Mais le monde a changé, et le vent tourné ; le succès des Amazon et autres pure players n’y est pas pour rien. Après s’être employé à faire grossir son groupe pendant des années, Pessina s’attache désormais à le démanteler. En 2021, l’entreprise a ainsi cédé à un concurrent américain ses activités de vente en gros et de distribution ; en octobre 2024, WBA a annoncé son intention de fermer plus d’un millier de points de vente aux États-Unis ; un temps envisagée, la cession de Boots a finalement été abandonnée en 2022 ; nommé en 2023, le nouveau directeur général de WBA, Tim Wentworth, a engagé un plan de réduction des coûts d’un milliard de dollars, estimant que « le modèle pharmaceutique actuel n’est plus viable ».

La vision d’un monde dé-mondialisé ?
Réajustant la stratégie qui l’a si bien servi jusqu’à présent, Stefano Pessina estime désormais que WBA doit « reprendre (ses) activités d’une manière plus conforme avec (ses) racines et (ses) traditions ». Consolider l’existant, au lieu de s’étendre à l’infini, en somme. Et le dirigeant de se faire le promoteur d’une nouvelle « perspective régionale », priorisant des zones géographiques « connues et fiables ».
« C’est la tendance », tranche le résident monégasque dans La Stampa, « le monde a encore changé et nous nous y adaptons. (…) Nous disposons d’un énorme potentiel de pharmacies dont nous pouvons tirer le meilleur parti. Nous allons travailler sur l’innovation, qui est la composante de base de notre travail ».
Quoi qu’il advienne, l’avenir de l’empire patiemment bâti par Stefano et Ornella sera donc nécessairement différent de son passé. Et de sa base monégasque, le couple continue d’imprimer sa marque sur le monde des affaires, au sein duquel nul ne se risquerait à baisser la garde devant un Pessina vieillissant… mais toujours rugissant.

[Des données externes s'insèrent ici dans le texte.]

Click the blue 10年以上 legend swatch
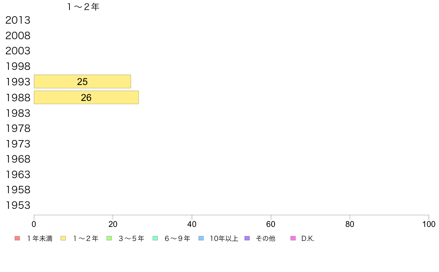 point(201,238)
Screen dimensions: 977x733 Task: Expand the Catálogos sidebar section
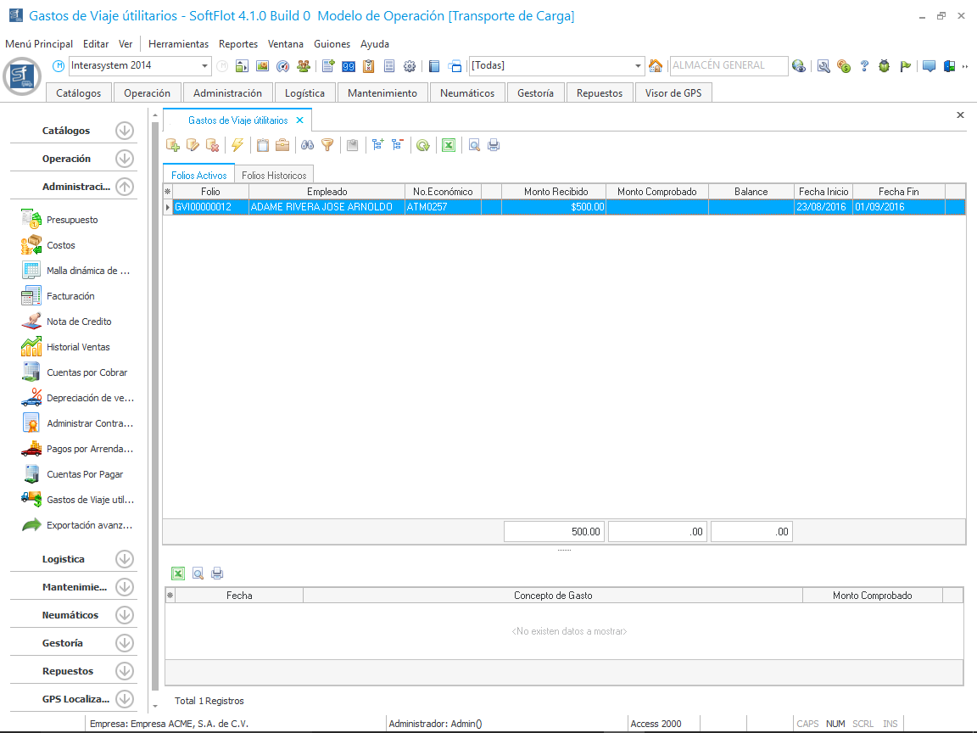click(125, 131)
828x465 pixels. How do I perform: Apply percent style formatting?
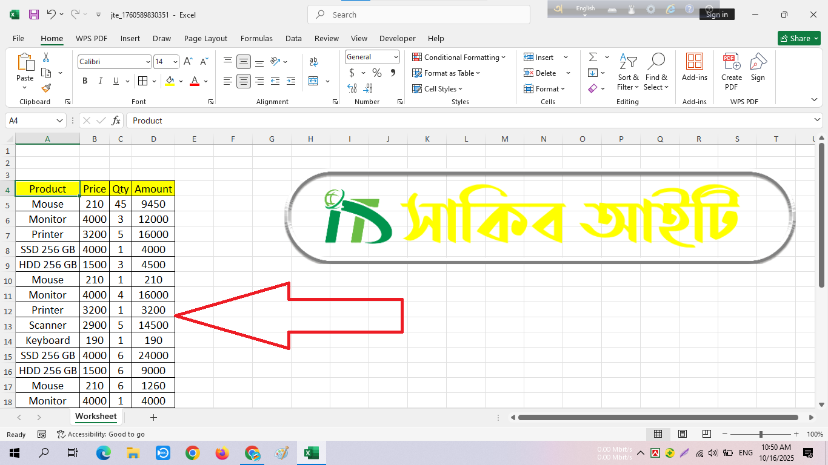tap(376, 73)
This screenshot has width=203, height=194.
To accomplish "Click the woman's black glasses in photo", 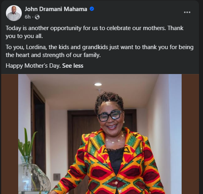I will tap(110, 116).

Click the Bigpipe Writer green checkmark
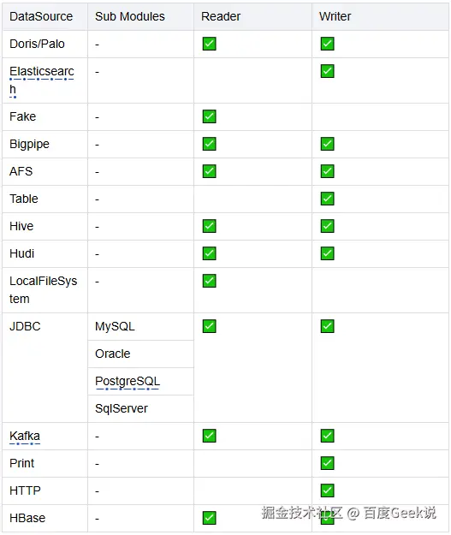tap(327, 144)
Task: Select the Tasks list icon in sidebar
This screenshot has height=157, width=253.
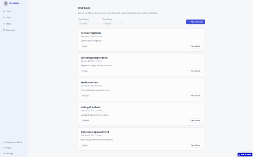Action: tap(4, 24)
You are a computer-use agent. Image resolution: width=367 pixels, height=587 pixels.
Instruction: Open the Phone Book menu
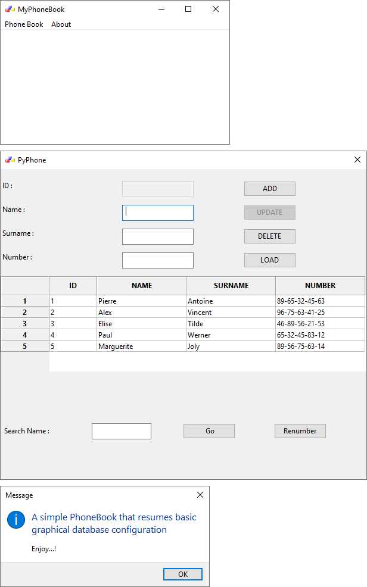pos(24,24)
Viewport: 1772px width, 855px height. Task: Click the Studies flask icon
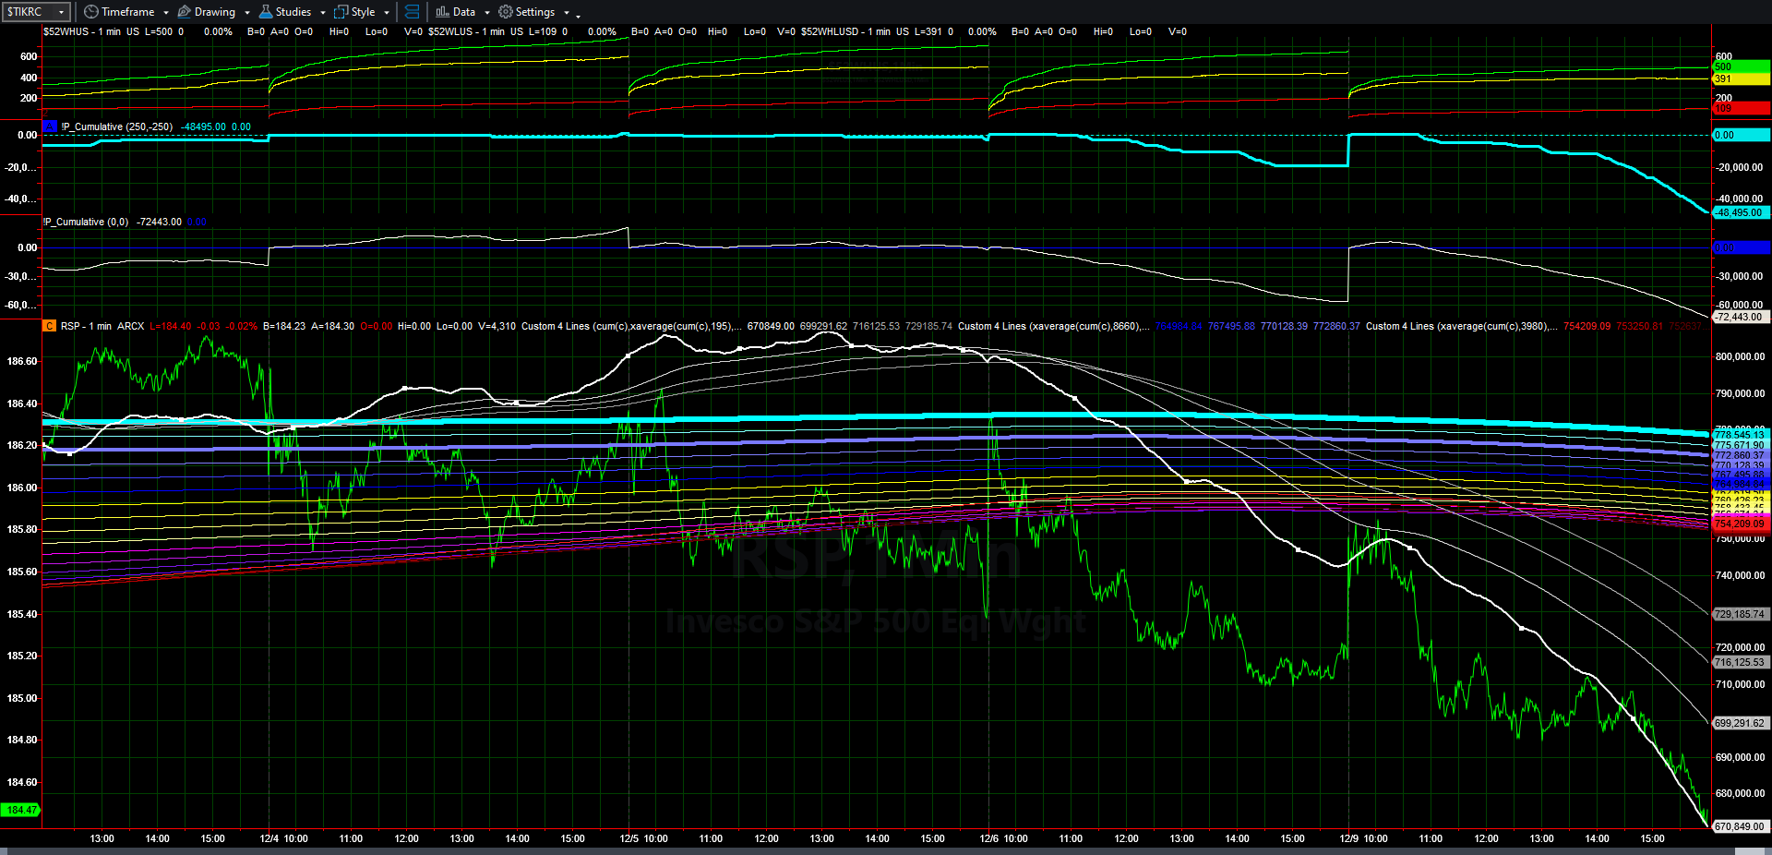pyautogui.click(x=266, y=12)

Décrit par Sir Nigel Rudd, ancien président d’Alliance Boots, comme un négociateur « impitoyable », Stefano compte parmi « les hommes d’affaires (…) les plus talentueux qu’il ait jamais rencontrés ». « Je ne parierai jamais contre Stefano », conclut celui qui fut un temps à la tête d’un de ses concurrents ; nous non plus.